The Sea and the Streamlet

 

’Tis shame to wealth, churls, ‘give ye,’ to cry;

Sorer disgrace when these their gifts deny.

Doubtless, who saith, ‘Take this my gift,’ does well

Who saith, ‘I take not,’ doth in worth excel,

Who thirst for water will not stoop to drink

Where sparkling wavelets play on ocean’s brink,–

Tho’ draught be crystal clear. Where cattle pass

And thronging make blank a muddy pass,

And though the streamlet trickle scant and slow,–

There is well-trod path to where sweet waters flow!

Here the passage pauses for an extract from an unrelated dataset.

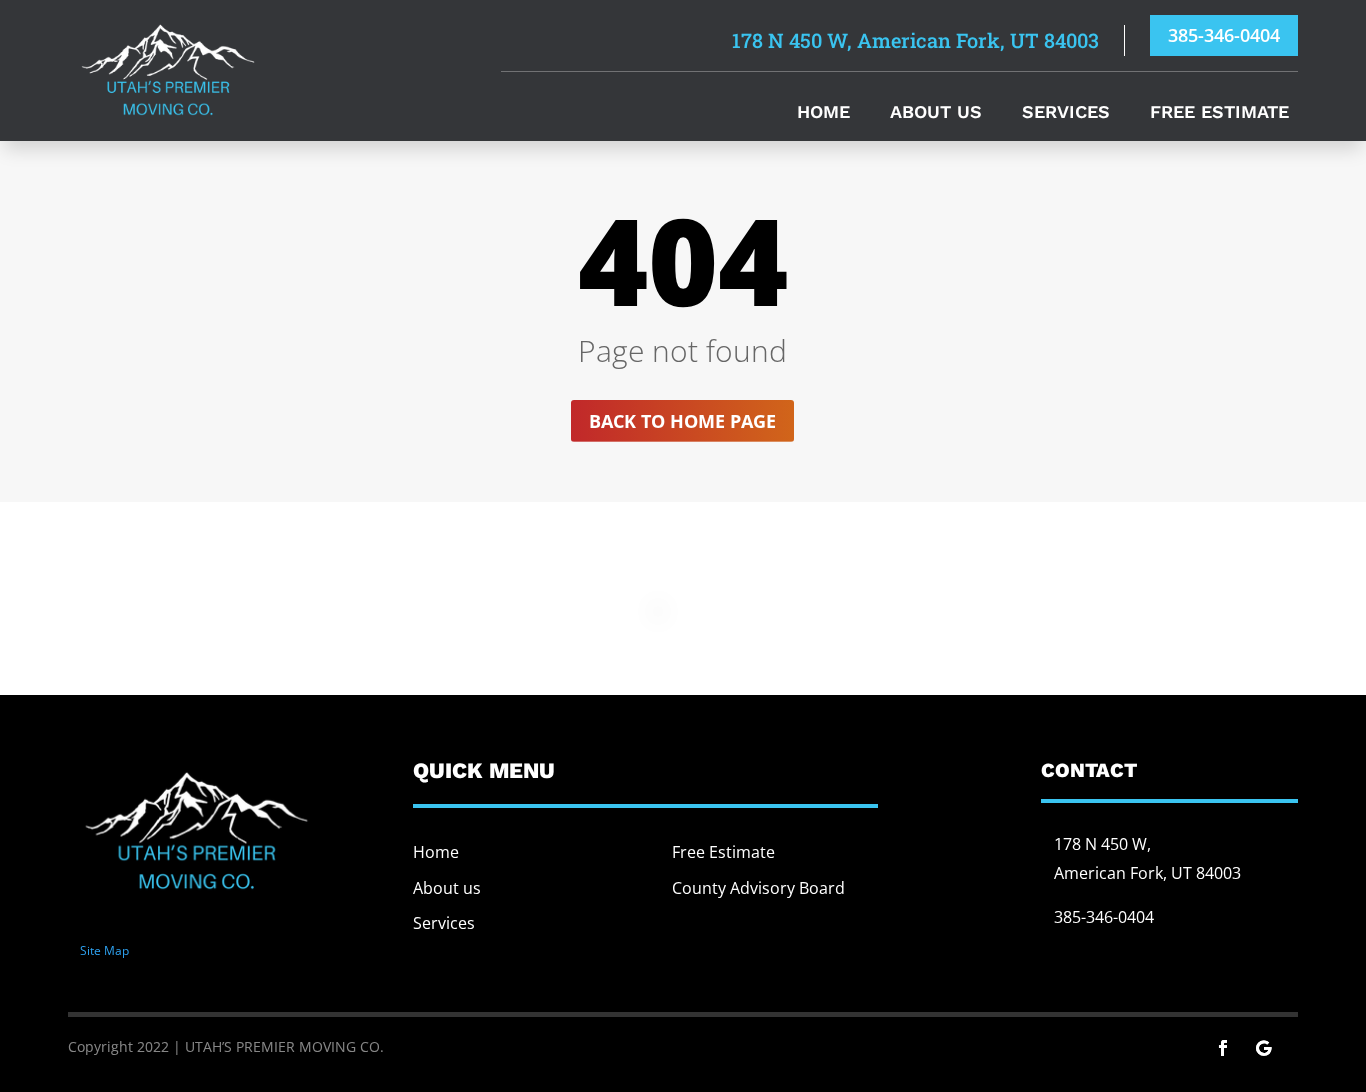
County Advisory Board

If thou give not, thy suppliants blame the hour

And inauspicious signs, and fate’s dread power;–

They blame not thee, as all forlorn they sigh,

For thou art liberal as th’o’er arching sky! 7

 

            A slight explanation is necessary. The bard seeking favours at the hand of the patron tells him that it is demeaning to beg, but reminds him that it is more demeaning on the part of the giver to say: ‘I give not’. Similarly, it is noble on the part of the giver to give, but nobler on the part of the recipient to say: ‘I accept not’, The poet thus administers a lesson to the chieftain or the king, that it is the recipient that gets a chance to excel in conduct than the giver, curiously not in harmony with Shakespeare’s saying that the rain “blesseth him that gives and him that takes.” Ori, to whom the poet goes for gifts is not a mighty king but a petty chieftain with a large heart, However big the ocean is, one cannot quench his thirst there, But, however small and tiny may be a small pond frequented by cattle, it gives sweet water. Knowing the chieftain too intimately for his large-heartedness in lavishing his gifts to poets, the poet says that even when he does not give, those who frequent his court blame not the chieftain, but find fault with the inauspicious time they have chosen to ask for gifts from him. They verily know that the chieftain is as liberal as the cloud in the sky,

 

            G. U. Pope, to some extent, was responsible for putting Tamil on the global map. Of the western scholars in oriental learning, he shall continue to occupy an honoured place regarding Tamil studies and he lies buried in his grave with the words, ‘A Student of Tamil’ written on it.

 

References

1 Encyclopaedia Brittanica (1945), Vol, 20, page 997

2 Richard G. Moulton: World Literature, New York, 1921

3 Ibid

4 Tiruvalluvamalai

5 G. U. Pope: The Sacred Kural of Tiruvalluva Nayanar, London, 1886.